Following the incident, Gevorgyan took to social media to outline the findings of an internal investigation, attributing the breach to a sophisticated social engineering attack. Despite swift action by CoinStats, which limited the hacker to accessing only 1.3% of their wallets, concerns mounted among users and the broader crypto community regarding the security of digital assets.

CoinStats Faces Major Security Breach, $2M in Cryptocurrency Compromised via Social Engineering

CoinStats Faces Major Security Breach, $2M in Cryptocurrency Compromised via Social Engineering

Reports emerged indicating broader implications beyond the initial disclosures, with claims of larger losses incurred by some users than initially reported by CoinStats. For instance, a wallet associated with Blurr.eth allegedly lost $8.7 million worth of MKR tokens, causing a short-term decline in MKR’s price due to subsequent token sales by the hacker.

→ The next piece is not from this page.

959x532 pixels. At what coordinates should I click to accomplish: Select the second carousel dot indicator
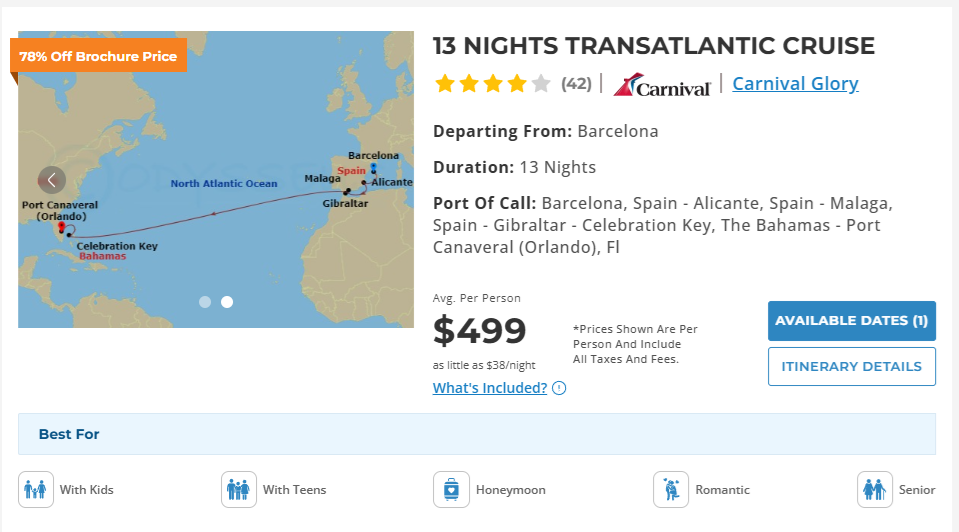tap(227, 301)
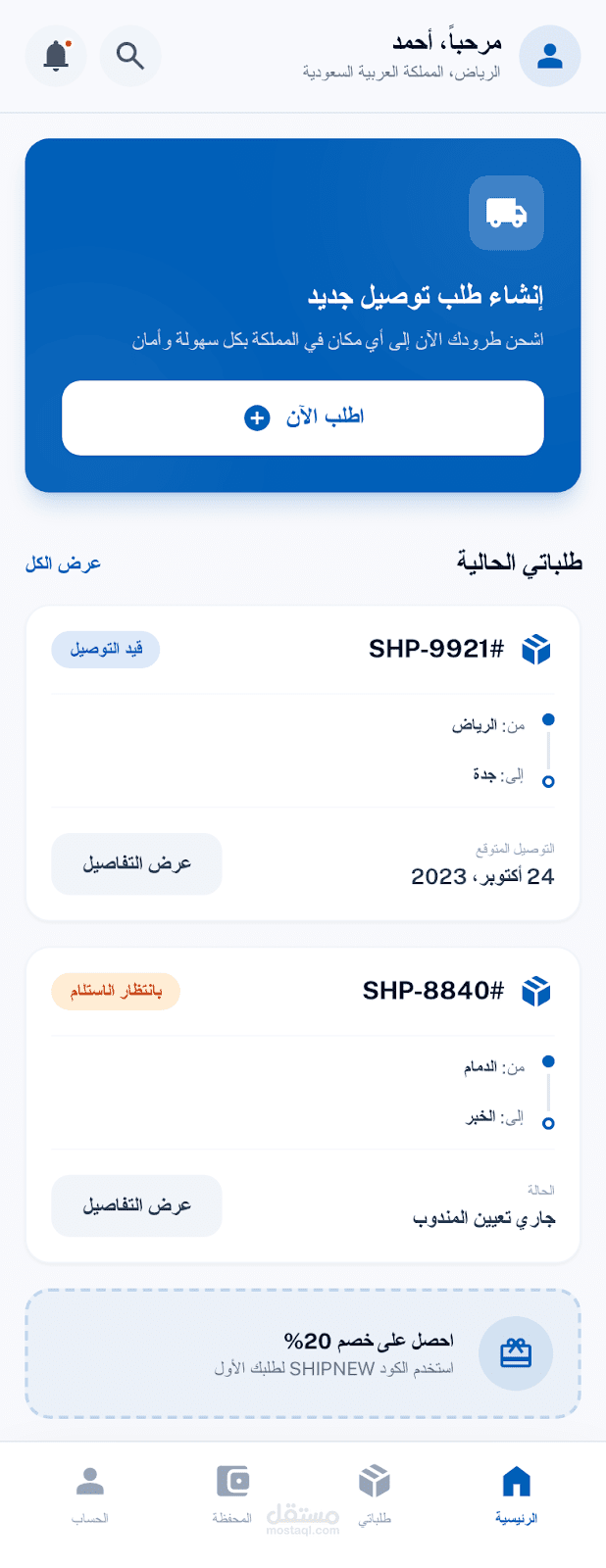
Task: Click the package icon beside SHP-8840
Action: pos(536,991)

The CoinStats incident is part of a concerning trend in the crypto industry, where security breaches, including social engineering attacks, are increasingly prevalent. Just weeks prior, CoinGecko experienced a similar breach through a third-party service provider, highlighting vulnerabilities across the ecosystem. The prevalence of such attacks has contributed to substantial financial losses in 2024, with reports indicating over $473 million lost to crypto hacks by mid-year.

Despite the setbacks, Gevorgyan expressed regret over the incident and hinted at potential measures to support affected users, though specific details on compensation were not immediately clarified. The breach underscores the ongoing challenges faced by crypto service providers in safeguarding user assets amidst evolving cyber threats and highlights the imperative for enhanced security measures and user awareness within the crypto community.